Prompt: How many lines below contain the word "Given"? Answer with that number alone.

Stored data:
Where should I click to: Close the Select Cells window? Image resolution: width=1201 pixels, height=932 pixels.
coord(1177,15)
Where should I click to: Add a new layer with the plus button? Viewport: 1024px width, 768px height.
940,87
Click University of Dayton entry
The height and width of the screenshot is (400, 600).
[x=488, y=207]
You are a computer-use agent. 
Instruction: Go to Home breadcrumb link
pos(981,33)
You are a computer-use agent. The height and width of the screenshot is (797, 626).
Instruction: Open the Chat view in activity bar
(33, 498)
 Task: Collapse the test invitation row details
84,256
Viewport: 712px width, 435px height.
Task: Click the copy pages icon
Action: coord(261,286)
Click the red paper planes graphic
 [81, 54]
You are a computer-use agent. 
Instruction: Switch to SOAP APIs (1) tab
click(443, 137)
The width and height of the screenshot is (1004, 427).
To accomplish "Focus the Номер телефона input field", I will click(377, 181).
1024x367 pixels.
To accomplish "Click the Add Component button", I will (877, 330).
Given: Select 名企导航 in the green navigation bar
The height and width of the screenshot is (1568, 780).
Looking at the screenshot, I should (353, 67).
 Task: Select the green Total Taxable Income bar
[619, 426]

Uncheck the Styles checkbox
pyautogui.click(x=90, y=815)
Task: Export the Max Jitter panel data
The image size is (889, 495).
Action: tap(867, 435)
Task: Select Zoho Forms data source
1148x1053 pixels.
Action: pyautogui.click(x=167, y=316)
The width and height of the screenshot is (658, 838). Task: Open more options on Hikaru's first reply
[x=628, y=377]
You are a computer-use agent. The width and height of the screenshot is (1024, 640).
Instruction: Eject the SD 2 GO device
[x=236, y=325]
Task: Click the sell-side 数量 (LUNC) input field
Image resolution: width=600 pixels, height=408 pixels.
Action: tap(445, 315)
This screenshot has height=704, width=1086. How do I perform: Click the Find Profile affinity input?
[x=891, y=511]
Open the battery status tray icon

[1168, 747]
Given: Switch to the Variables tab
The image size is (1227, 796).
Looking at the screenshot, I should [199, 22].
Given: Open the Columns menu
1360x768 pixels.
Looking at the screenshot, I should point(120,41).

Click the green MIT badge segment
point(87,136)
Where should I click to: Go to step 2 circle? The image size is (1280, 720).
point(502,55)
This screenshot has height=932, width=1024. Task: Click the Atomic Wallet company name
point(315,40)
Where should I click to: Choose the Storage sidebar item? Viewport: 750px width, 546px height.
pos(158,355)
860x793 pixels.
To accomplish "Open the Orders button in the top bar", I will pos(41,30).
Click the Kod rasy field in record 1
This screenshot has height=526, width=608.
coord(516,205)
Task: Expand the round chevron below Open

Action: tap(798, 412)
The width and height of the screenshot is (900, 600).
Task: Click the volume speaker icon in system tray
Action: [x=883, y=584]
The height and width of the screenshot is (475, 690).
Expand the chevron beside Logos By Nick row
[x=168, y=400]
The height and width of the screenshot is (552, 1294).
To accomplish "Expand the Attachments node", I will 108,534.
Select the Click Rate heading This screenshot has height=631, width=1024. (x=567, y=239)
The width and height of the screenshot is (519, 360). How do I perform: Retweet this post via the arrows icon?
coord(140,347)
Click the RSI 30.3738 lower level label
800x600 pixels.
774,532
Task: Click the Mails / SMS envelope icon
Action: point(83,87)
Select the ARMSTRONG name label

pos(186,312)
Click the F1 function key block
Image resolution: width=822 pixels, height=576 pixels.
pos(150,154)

Response: 3